:: SUPPLIED MATERIAL ::
————
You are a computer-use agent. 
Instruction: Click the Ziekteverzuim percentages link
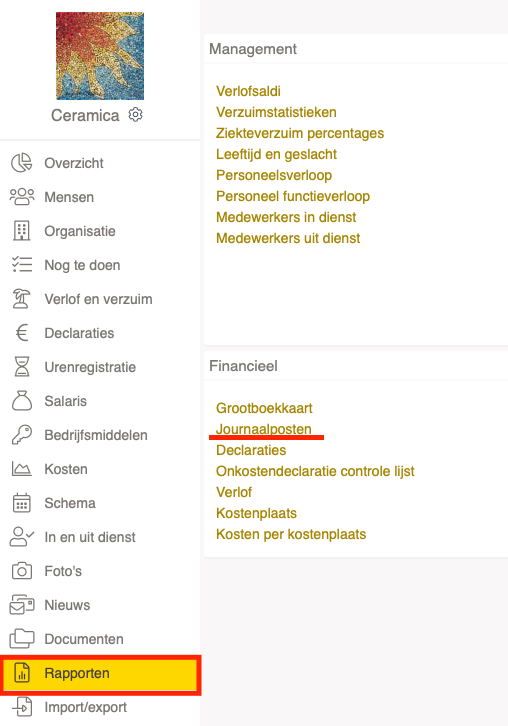click(x=300, y=133)
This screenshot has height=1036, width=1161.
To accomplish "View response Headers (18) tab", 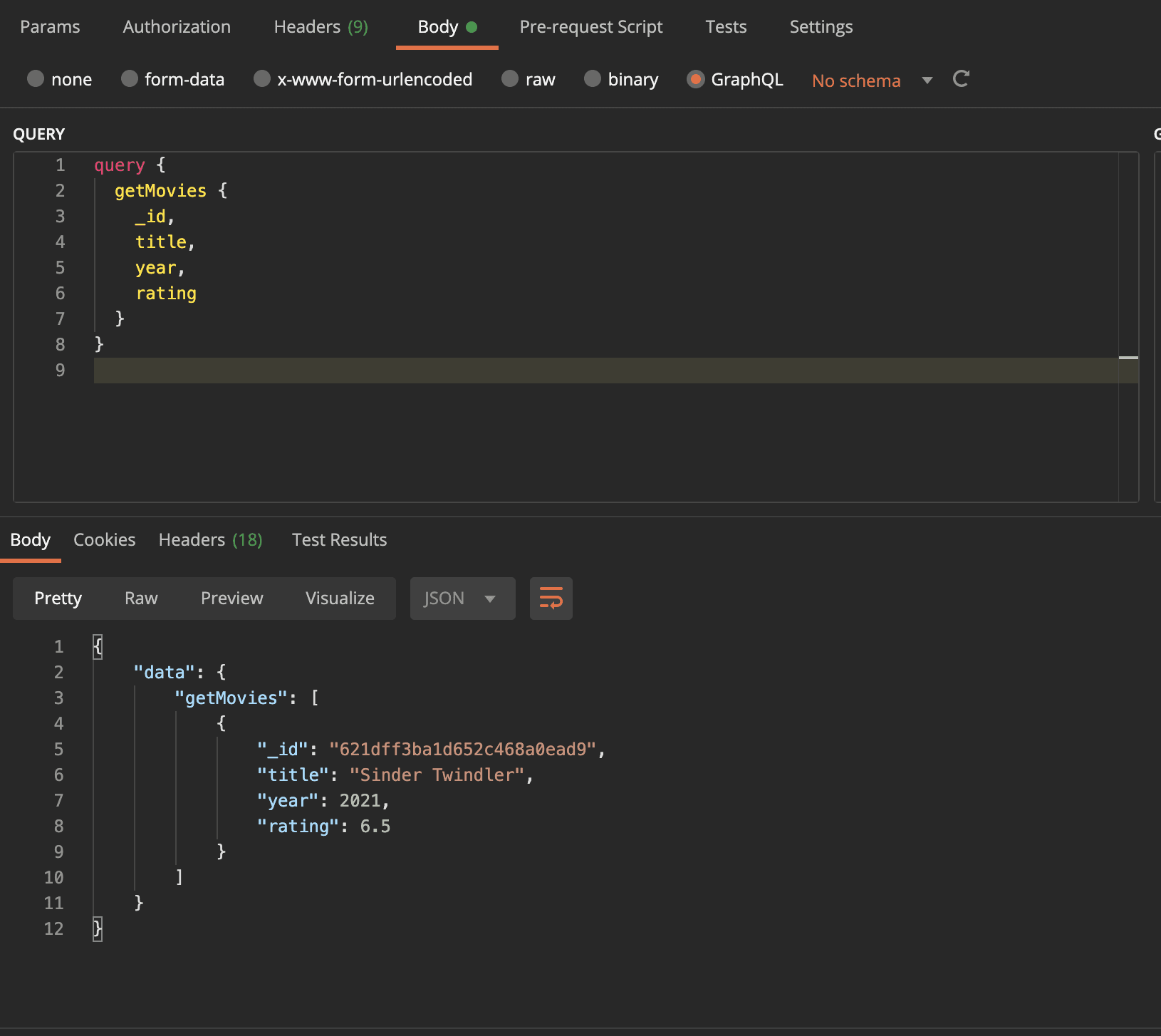I will 210,540.
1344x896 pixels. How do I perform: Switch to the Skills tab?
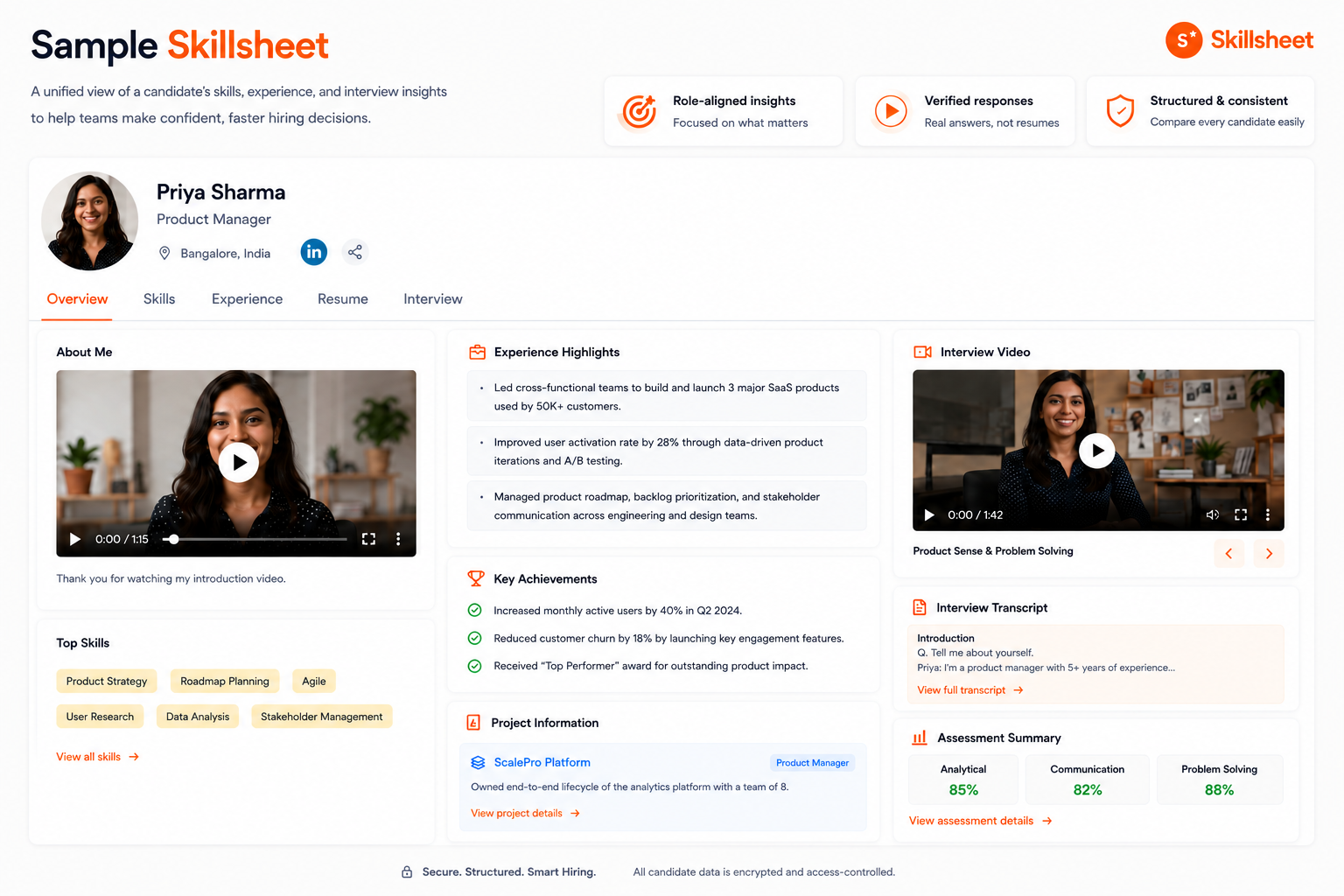(159, 299)
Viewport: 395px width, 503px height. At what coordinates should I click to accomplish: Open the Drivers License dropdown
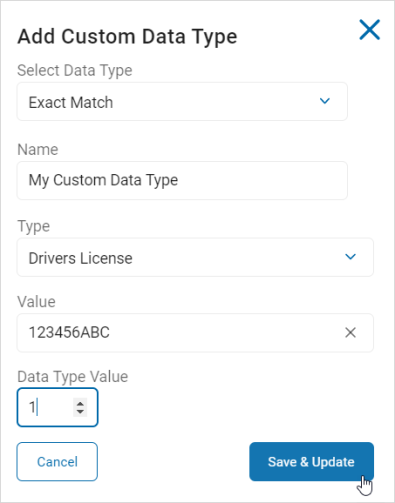tap(195, 257)
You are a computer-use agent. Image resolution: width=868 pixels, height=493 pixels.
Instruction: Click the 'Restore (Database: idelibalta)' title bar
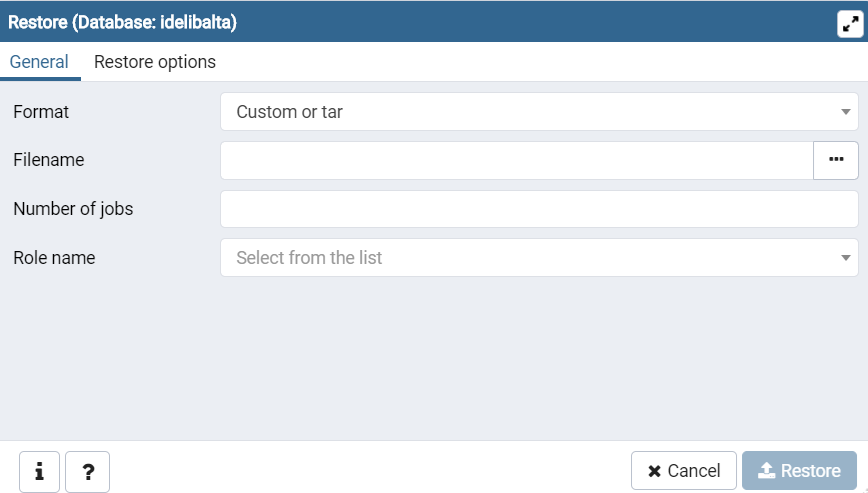pos(400,22)
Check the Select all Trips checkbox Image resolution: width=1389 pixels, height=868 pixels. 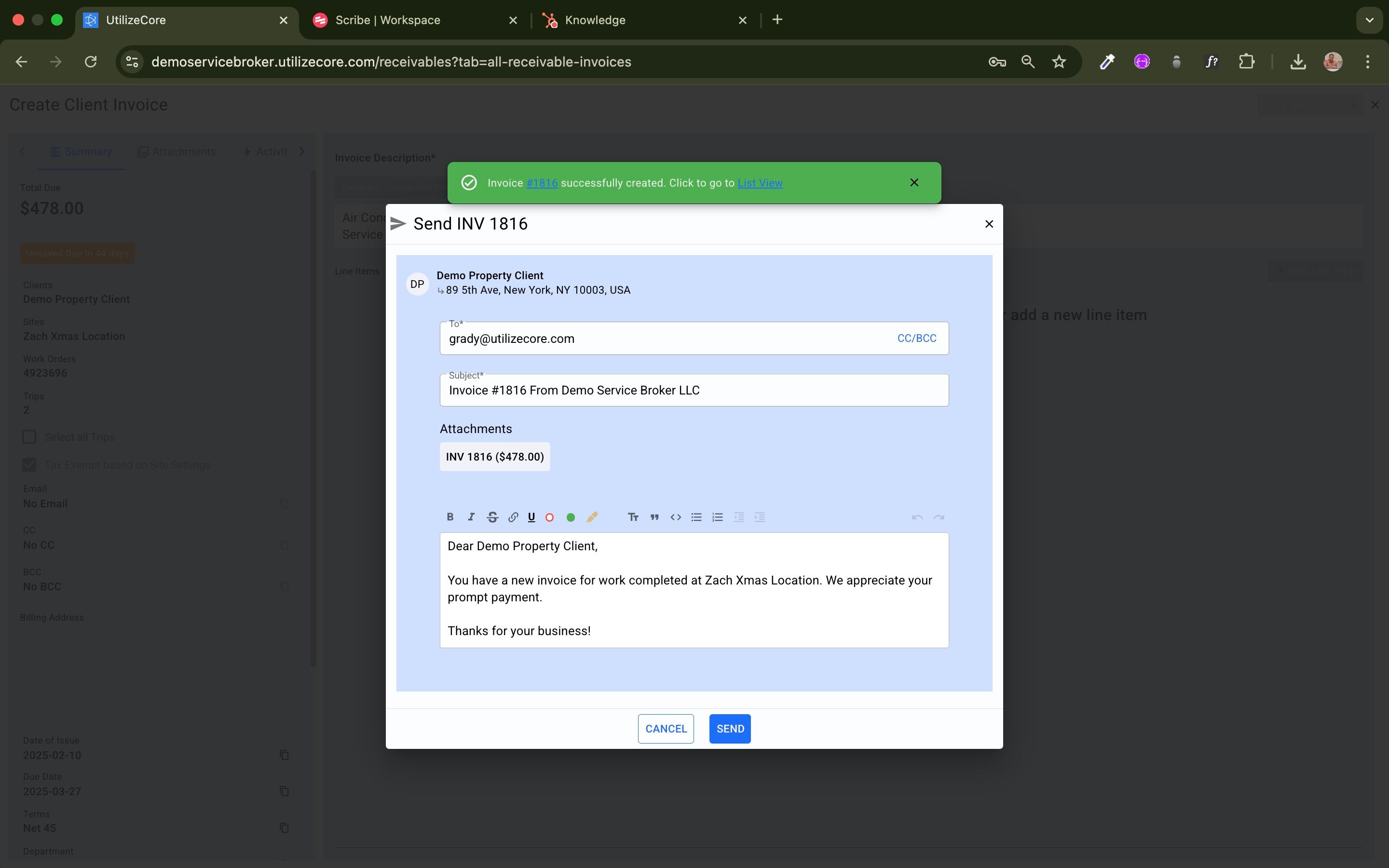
————
:: YOUR INSTRUCTIONS ::
The line containing "Viewport: 395px width, 503px" and every line after it, through the end of the data, are to be output exactly. Omit the pictures.

:: RESULT FOR THIS EXERCISE ::
Viewport: 395px width, 503px height. At what coordinates should I click to accomplish: Open the Drivers License dropdown
tap(195, 257)
You are a computer-use agent. Image resolution: width=868 pixels, height=493 pixels.
Instruction: Click the 'Restore (Database: idelibalta)' title bar
pos(400,22)
Check the Select all Trips checkbox Image resolution: width=1389 pixels, height=868 pixels. 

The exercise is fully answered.